The fall of Rome metaphor's chief value is that it is infinitely flexible. It can be used to denounce "bread and circuses" ("The Romans spent too much on bread and circuses, so they fell, and that's what the liberals want to do with their social programs"), immigration, dilution of 'the faith' (this one is particularly galling, because the Romans who felt this way responded by putting Christians to death in gruesome ways), military decreases, military increases ("Caesar became an emperor by disobeying the constitutional authority with his army, just like [Douglas MacArthur, George Patton, the Duke of Marlborough]"), homosexuals ("Juvenal has a satire where he practically vomits over going to a gay wedding").
Bonus myth: America lost its way
A combination of the "must fall like others" and the "faded glory" myths is the suggestion that a central and integral portion of the "real American" character has been lost. The antiquity of the hymn "Old-Time Religion" (collected in 1873 and composed earlier) should testify to the consistency of the feeling that "they" knew better, and "we" should go "back" to them.
The problem with such myths is that they postulate an idealized and known character to have been lost. If we have lost "our way," then the speaker implies that she or he knows what the way is. If we're not "real Americans" any more, then speaker and audience are both supposed to know what makes an American real.
One of my favorite papers on the concerns of the American public in the 1960's is here, but salient in it is the fact that Americans thought the "Happy Days" generation were hooligans. Instead of the atomic bomb, they were worried about the youth running wild. That truth has not stopped us from propagating the idea that people today lack the mores of the "simple" nuclear family of 1959.
David Barton (the invaluable Warren Throckmorton here) has rewritten the "founders" of the United States more radically than anyone since Parson Weems. He is not alone. Not only have religiously inflected groups made the Revolutionary War their own, but so have assorted political minorities.
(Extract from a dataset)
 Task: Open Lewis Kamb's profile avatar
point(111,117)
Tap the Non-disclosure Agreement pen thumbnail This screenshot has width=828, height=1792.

Antonin Scalia may have been the original originalist in this regard -- assuming that he had a key to the resurrected minds of the authors of the constitution, but the Tenthers, the nullificationists, and the thirteenthers are all claiming that they know the original America and that they're not living in it.
The T.E.A. Party put on its tricorn hats precisely because it believed that it knew of a "real" Constitution that the rest of us had broken. The Re-enactors of Colonial and Civil War America alike make the claim that a true character existed then, located in a definable act or attitude that is imitable, and that we have lost it.
The mask, and what's behind it.
All of these conservative gestures have a thing in common. By claiming that America is dead, they enable reactionary deeds in the guise of revolution or restoration.
We on the left have enabled the "America is no longer the only power in the world" myth because we have been in a polemical battle with conservatives peddling U.S. exceptionalism. However, in our desire to take a cultural weapon from the right, we made an error in fact. By proclaiming the loss of status of the U.S., we supply a second cultural weapon to the conservative: the call for "morning in America."
Whenever the voice of failure and disappointment sounds, we need to look at the sophistication of the analysis and the causes assigned. Blaming workers for design flaws and lack of reinvestment is a sure way to kill an industry, just as idealizing the dead is a way to turn them into ideological chimera who may be summoned to bless any undertaking or curse any opponent. If the U.S. were to fall, it would not be perceptible to those falling.
On the other hand, when grievances and disjunctions in pay and opportunity are addressed by appeals to imagined glory days, we all suffer from the toxin of the lies.